De belangenafweging die in dit verband dient plaats te vinden wordt ingevolge het eerste lid van dit artikel beperkt voorzover dit voortvloeit uit een wettelijk voorschrift. Zoals hiervoor is overwogen was verweerder op grond van de toepasselijke Europese regels gehouden de aanvraag af te wijzen nu deze te laat werd ingediend en niet gebleken is dat dit te wijten is aan overmacht.
5.4 Het beroep van appellant op het bestaan van een kennelijke fout in de op 11 mei 2007 door verweerder ontvangen Gecombineerde opgave - in die zin dat duidelijk moet zijn geweest dat wel beoogd is het gebruik van de toeslagrechten te vragen – gaat er aan voorbij, dat de vraag of sprake is van een kennelijke fout als bedoeld in artikel 19 van Verordening (EG) nr. 796/2004, gelet op de bewoordingen van dat artikel, eerst aan de orde is als een steunaanvraag is ingediend.
Nu met de door verweerder op 11 mei 2007 ontvangen Gecombineerde opgave geen steunaanvraag is gedaan, is voor de beoordeling of sprake is van een kennelijke fout als bedoeld in artikel 19 van Verordening (EG) nr. 796/2004 in die Gecombineerde opgave geen plaats.
5.4 Het betoog dat verweerder appellant had moeten waarschuwen dat hij nagelaten had een kruisje te plaatsen ten teken dat hij zijn toeslagrechten wenste te gebruiken, miskent dat het de verantwoordelijkheid van de aanvrager is om duidelijk te maken of hij een uitbetaling wenst. Verweerder is niet verplicht om te treden in de motieven van een aanvrager om geen uitbetaling aan te vragen.
5.5 Volgens vaste rechtspraak van het Hof van Justitie van de Europese Gemeenschappen (zie onder meer het arrest van 11 juli 2002, Käserei Champignon Hofmeister GmbH & Co. KG, C-210/00, Jur. I-6453, punt 79) moet het begrip overmacht inzake landbouwverordeningen aldus worden uitgelegd, dat zich abnormale en onvoorzienbare omstandigheden hebben voorgedaan, die vreemd zijn aan degene die zich erop beroept, en waarvan de gevolgen in weerwil van alle mogelijke voorzorgen niet hadden kunnen worden vermeden.
Gelet hierop kan appellants beroep op overmacht in verband met heup-, schouder-, knie- en elleboogklachten niet slagen.

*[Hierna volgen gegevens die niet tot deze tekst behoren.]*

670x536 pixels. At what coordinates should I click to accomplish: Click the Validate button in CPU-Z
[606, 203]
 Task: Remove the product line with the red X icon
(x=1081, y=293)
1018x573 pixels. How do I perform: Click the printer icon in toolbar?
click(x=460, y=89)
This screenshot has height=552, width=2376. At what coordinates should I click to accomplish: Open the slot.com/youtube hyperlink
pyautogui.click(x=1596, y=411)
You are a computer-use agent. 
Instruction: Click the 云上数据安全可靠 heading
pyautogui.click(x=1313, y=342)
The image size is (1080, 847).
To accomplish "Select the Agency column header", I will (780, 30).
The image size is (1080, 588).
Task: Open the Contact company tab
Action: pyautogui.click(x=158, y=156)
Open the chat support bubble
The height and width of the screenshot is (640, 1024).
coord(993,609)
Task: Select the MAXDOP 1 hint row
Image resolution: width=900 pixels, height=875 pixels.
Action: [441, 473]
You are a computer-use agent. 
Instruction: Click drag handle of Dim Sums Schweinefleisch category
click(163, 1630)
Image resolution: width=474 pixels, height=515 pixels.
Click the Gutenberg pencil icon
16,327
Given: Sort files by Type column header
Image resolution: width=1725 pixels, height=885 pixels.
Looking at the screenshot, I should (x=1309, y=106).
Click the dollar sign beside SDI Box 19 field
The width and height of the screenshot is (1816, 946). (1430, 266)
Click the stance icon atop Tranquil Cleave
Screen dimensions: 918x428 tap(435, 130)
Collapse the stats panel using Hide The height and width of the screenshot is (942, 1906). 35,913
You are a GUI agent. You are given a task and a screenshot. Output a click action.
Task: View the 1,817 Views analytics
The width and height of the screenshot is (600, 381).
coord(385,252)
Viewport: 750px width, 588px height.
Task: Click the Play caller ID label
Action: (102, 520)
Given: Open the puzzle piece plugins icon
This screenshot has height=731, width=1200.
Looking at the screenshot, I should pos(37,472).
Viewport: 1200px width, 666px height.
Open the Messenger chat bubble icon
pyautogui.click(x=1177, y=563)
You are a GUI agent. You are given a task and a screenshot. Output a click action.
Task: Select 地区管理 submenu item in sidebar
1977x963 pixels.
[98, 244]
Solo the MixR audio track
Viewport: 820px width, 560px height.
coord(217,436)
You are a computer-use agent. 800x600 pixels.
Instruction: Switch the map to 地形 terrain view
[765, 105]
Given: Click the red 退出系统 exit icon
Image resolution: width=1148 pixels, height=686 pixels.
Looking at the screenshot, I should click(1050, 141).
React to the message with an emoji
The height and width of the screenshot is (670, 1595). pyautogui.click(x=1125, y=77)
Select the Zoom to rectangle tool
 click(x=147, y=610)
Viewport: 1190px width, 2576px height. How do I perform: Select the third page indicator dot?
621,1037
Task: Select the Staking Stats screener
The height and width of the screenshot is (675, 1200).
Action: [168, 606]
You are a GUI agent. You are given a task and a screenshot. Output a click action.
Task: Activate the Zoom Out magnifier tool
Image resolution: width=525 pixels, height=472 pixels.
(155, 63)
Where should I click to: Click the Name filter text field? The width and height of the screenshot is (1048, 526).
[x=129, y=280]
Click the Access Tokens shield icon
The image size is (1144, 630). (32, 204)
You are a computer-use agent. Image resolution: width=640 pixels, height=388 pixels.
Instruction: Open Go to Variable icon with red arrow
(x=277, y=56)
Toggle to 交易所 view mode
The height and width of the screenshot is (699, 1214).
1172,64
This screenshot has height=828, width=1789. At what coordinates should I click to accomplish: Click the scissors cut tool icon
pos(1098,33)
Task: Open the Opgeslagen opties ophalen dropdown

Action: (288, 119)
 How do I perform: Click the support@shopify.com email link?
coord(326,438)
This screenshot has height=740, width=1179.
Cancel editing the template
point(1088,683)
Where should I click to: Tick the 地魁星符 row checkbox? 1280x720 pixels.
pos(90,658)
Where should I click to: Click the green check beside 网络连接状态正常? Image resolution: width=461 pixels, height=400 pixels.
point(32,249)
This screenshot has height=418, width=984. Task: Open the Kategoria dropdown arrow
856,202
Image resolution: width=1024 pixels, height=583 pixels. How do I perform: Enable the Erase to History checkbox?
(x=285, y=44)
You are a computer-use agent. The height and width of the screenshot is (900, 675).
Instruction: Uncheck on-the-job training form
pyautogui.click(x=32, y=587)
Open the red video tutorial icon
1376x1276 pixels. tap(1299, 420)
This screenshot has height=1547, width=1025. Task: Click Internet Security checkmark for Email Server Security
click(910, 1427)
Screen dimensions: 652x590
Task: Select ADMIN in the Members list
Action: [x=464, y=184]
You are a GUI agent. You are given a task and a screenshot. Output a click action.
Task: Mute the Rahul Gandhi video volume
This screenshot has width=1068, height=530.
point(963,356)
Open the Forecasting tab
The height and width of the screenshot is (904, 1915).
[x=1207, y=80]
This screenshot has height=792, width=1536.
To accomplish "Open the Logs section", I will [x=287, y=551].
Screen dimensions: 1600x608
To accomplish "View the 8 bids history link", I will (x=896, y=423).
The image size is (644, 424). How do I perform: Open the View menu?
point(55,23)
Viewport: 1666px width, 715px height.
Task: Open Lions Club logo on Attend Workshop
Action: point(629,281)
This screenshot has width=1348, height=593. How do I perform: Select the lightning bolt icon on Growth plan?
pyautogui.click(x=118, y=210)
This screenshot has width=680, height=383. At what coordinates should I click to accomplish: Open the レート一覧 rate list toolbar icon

Naar ter zitting is verklaard heeft appellant de tijdig ingediende Gecombineerde opgave immers laten invullen door zijn echtgenote. In die situatie is het niet goed in te zien dat het niet plaatsen van een kruisje terug te voeren is op lichamelijke klachten van appellant. Los daarvan wijst de aard van de klachten van appellant er niet op dat hij, indien hij zelf bij het invullen van de aanvraag betrokken zou zijn geweest, daardoor in de onmogelijkheid verkeerde om op de tijdig ingediende Gecombineerde opgave een kruisje te plaatsen.
5.6 Verweerder heeft, in afwijking van het bepaalde in artikel 12, tweede lid, van Verordening (EG) nr. 796/2004, er voor gekozen de landbouwers op aparte overzichten - en dus niet op de Gecombineerde opgave - te informeren omtrent de toeslagrechten die zij kunnen verzilveren. Het College is echter niet gebleken dat die omstandigheid aan het doen van een tijdige aanvraag in de weg heeft gestaan.
5.7 Het College komt, gelet op het voorgaande, tot de conclusie dat het beroep ongegrond dient te worden verklaard.
Voor het toekennen van een proceskostenveroordeling ziet het College geen aanleiding.
6. De beslissing
Het College verklaart het beroep ongegrond.
Aldus gewezen door mr. C.M. Wolters, in tegenwoordigheid van mr. F.W. du Marchie Sarvaas als griffier, en uitgesproken in het openbaar op 1 juli 2009.